Interface element data

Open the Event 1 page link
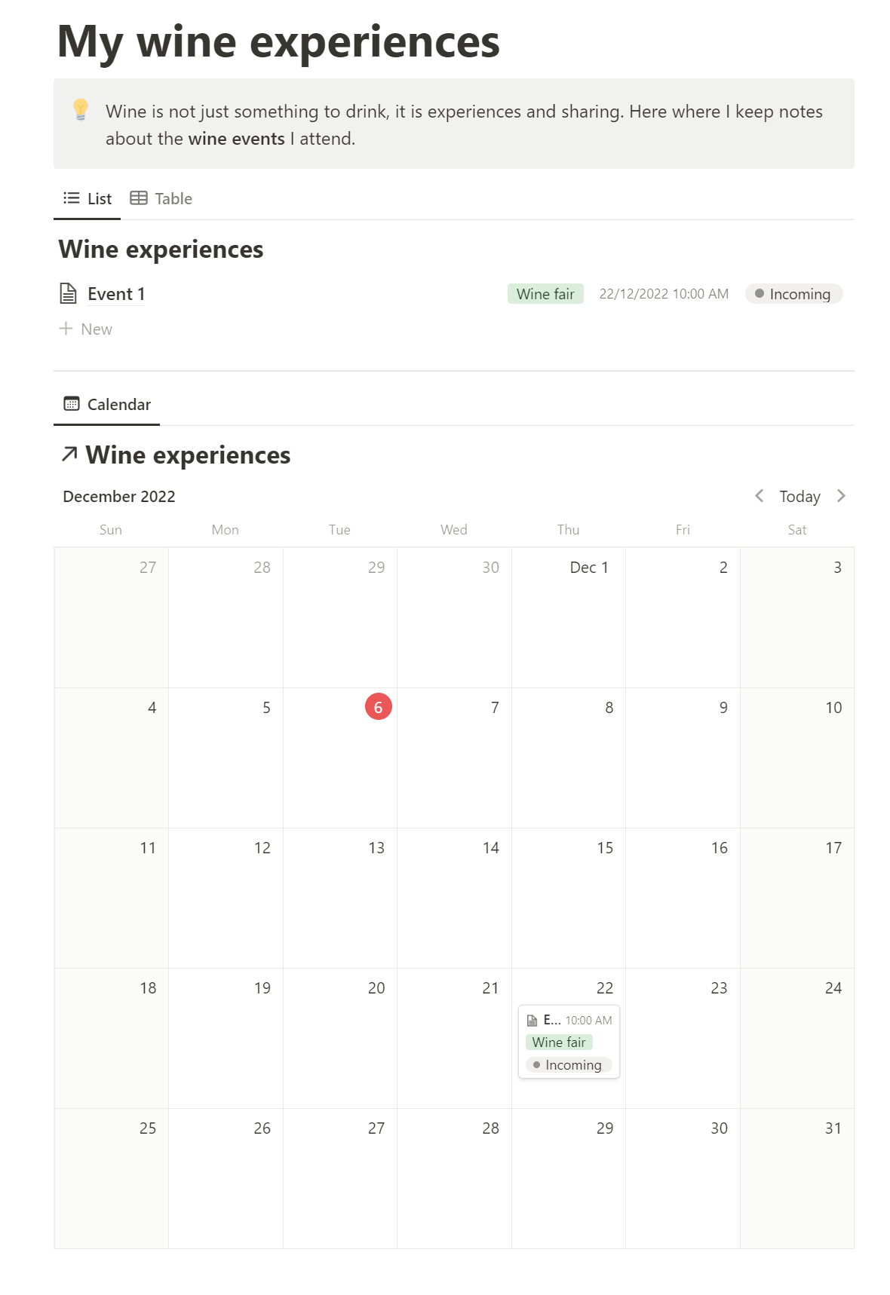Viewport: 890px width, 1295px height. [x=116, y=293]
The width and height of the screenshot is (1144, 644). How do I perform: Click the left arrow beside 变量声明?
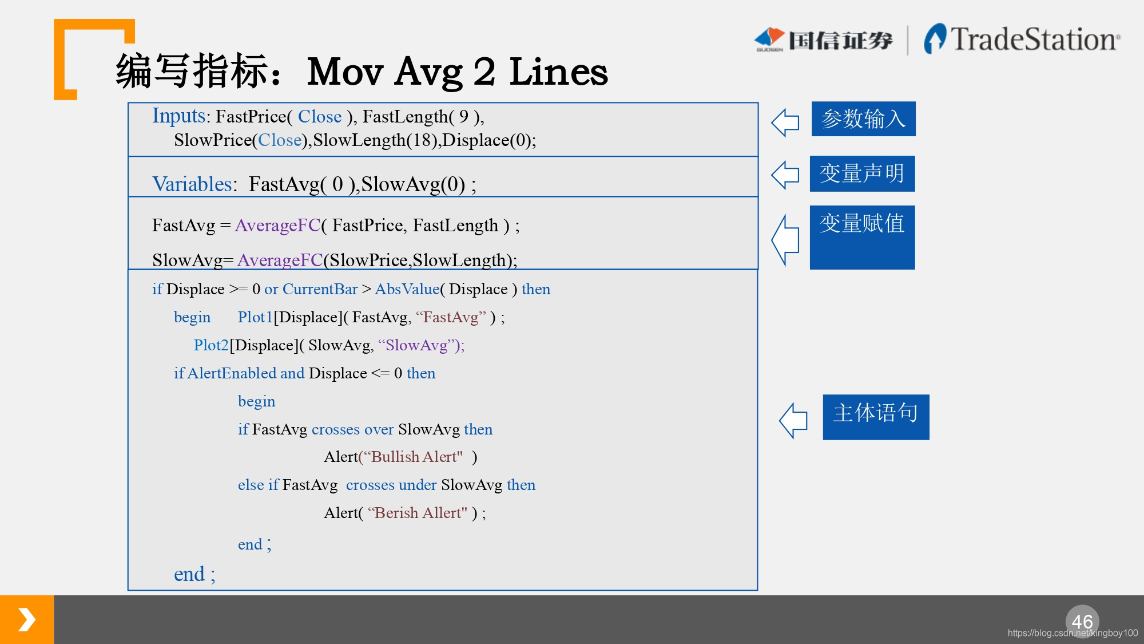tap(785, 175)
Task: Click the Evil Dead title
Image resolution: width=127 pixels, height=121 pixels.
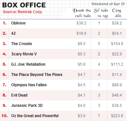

...

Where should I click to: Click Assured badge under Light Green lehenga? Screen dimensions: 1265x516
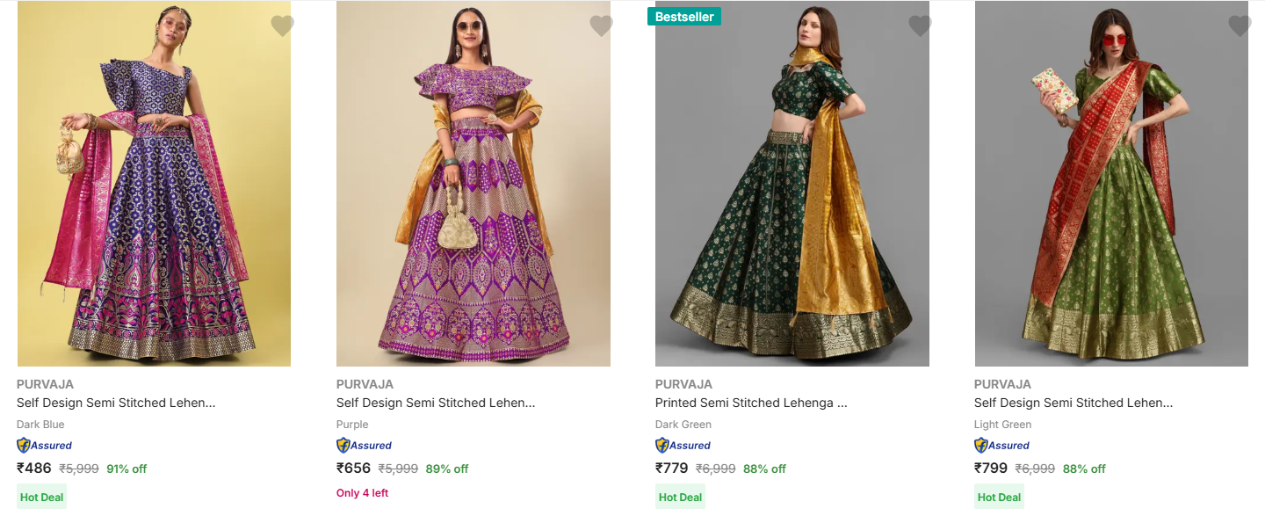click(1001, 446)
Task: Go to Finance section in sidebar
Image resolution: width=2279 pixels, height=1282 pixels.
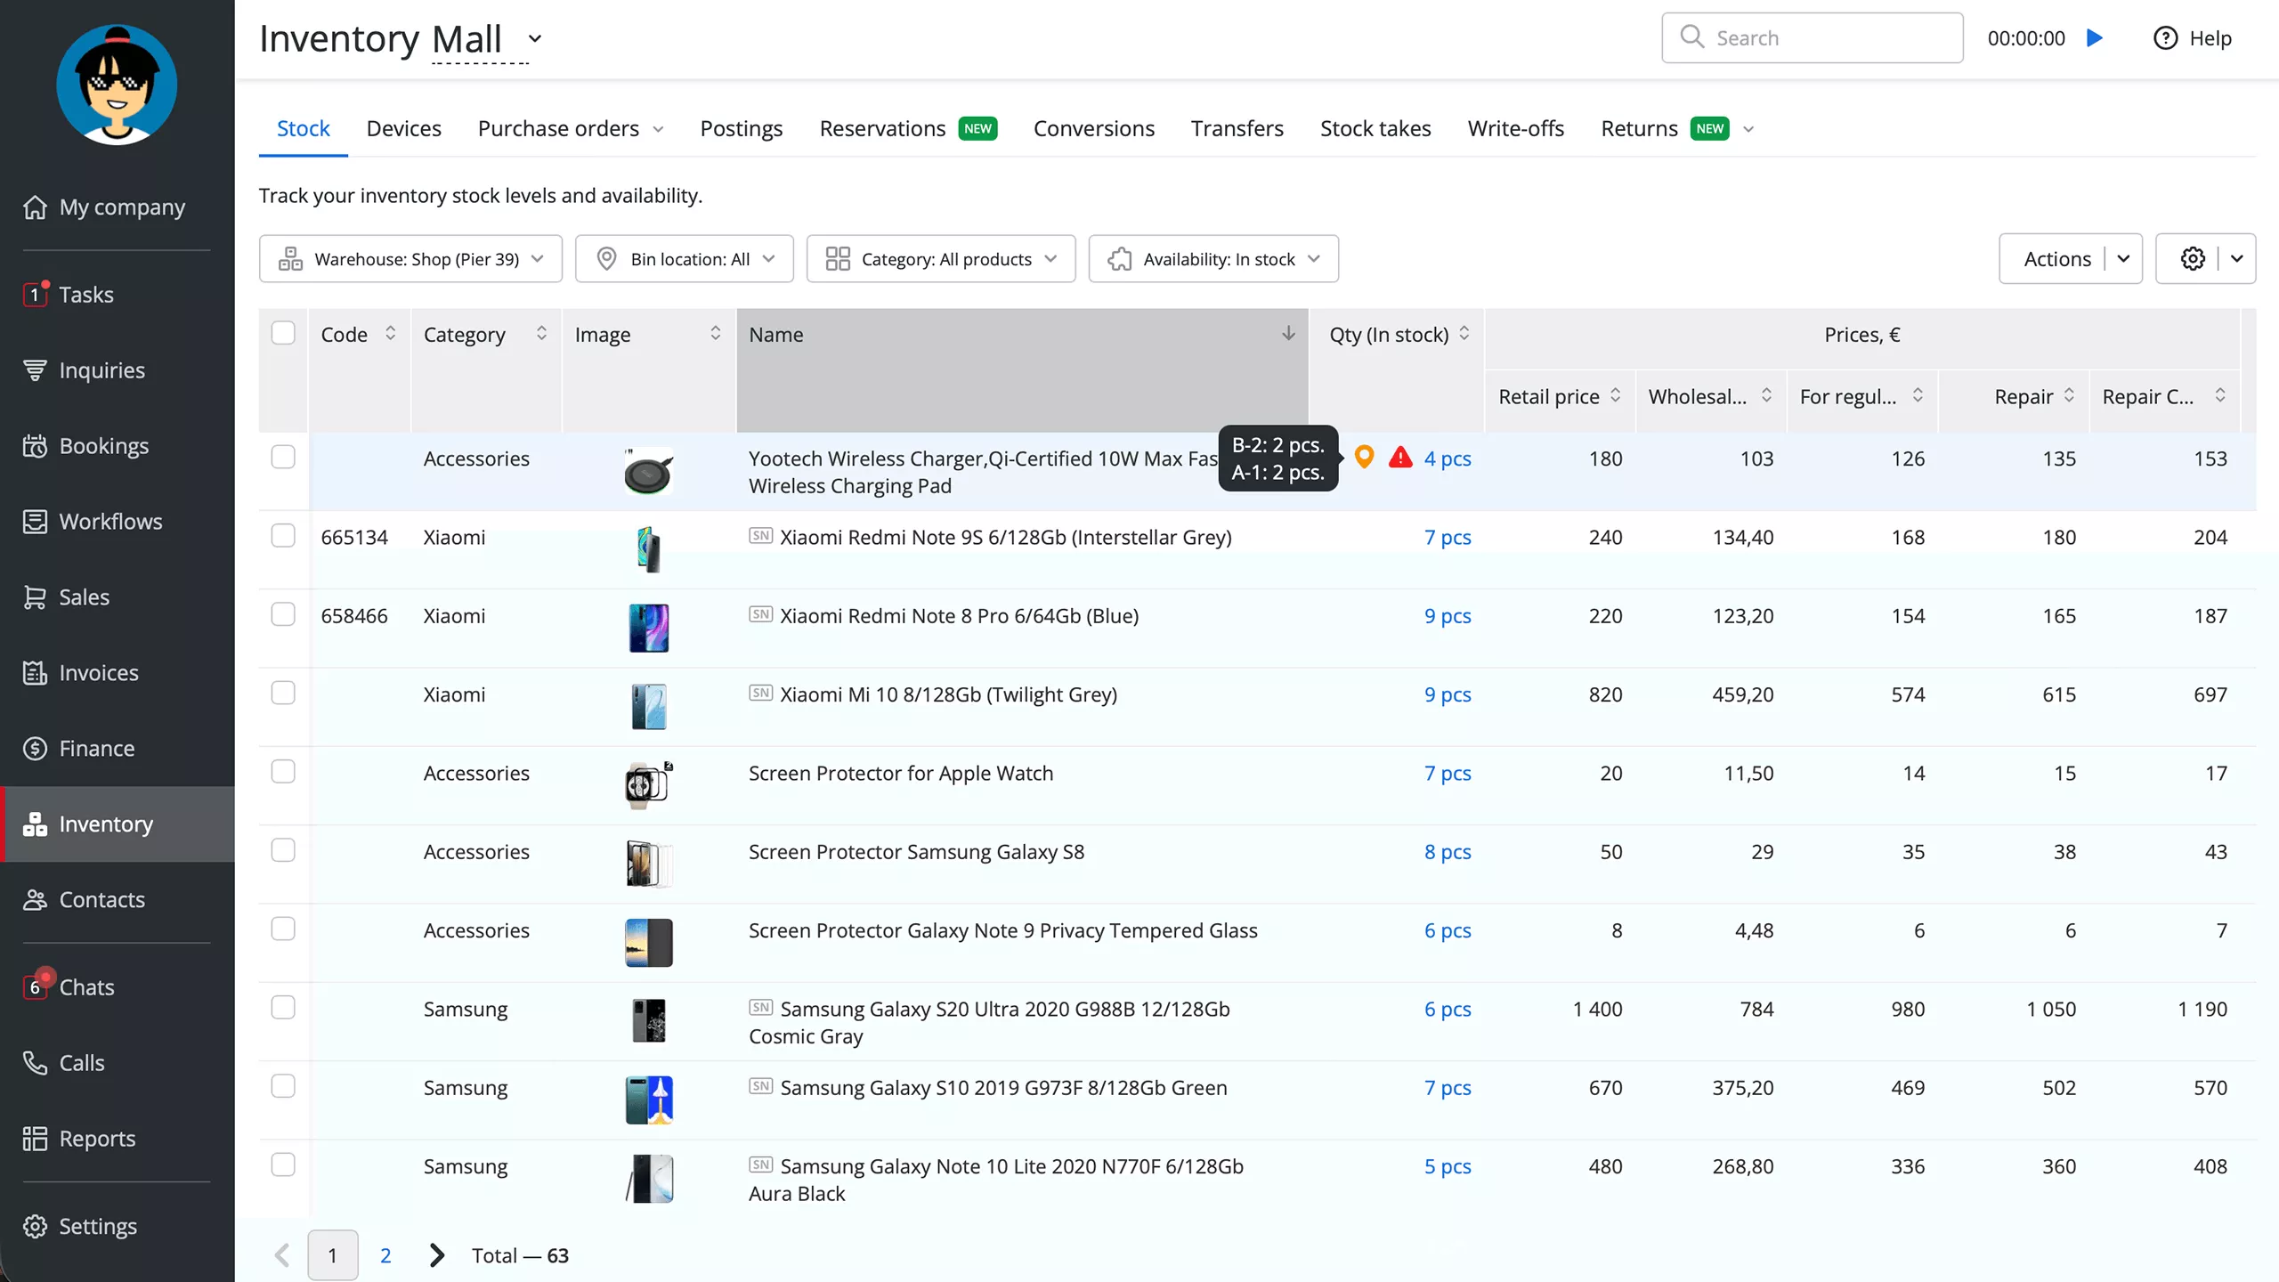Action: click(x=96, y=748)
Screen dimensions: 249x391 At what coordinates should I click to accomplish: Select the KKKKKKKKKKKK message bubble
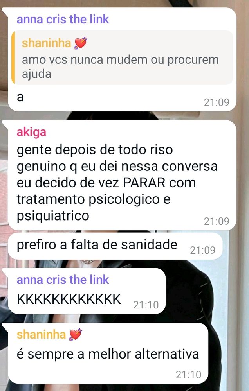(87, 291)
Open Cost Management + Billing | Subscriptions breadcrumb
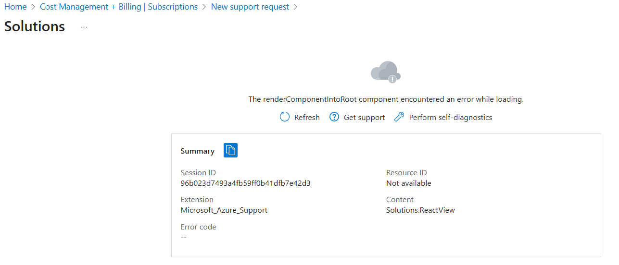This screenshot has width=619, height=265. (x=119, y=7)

**The problem**: Lay out the lines of the data above, from the line holding "Open the Event 1 page link" through the line holding "Image resolution: width=127", inclusive, as a Markdown table with the columns Row and Line. Leave the pictures out of the answer.

**Answer to the task**:
| Row | Line |
|---|---|
| 1 | Open the Event 1 page link |
| 2 | Viewport: 890px width, 1295px height. [x=116, y=293] |
| 3 | The width and height of the screenshot is (1144, 644). How do I perform: Click the left arrow beside 变量声明? |
| 4 | tap(785, 175) |
| 5 | Task: Click the Evil Dead title |
| 6 | Image resolution: width=127 pixels, height=121 pixels. |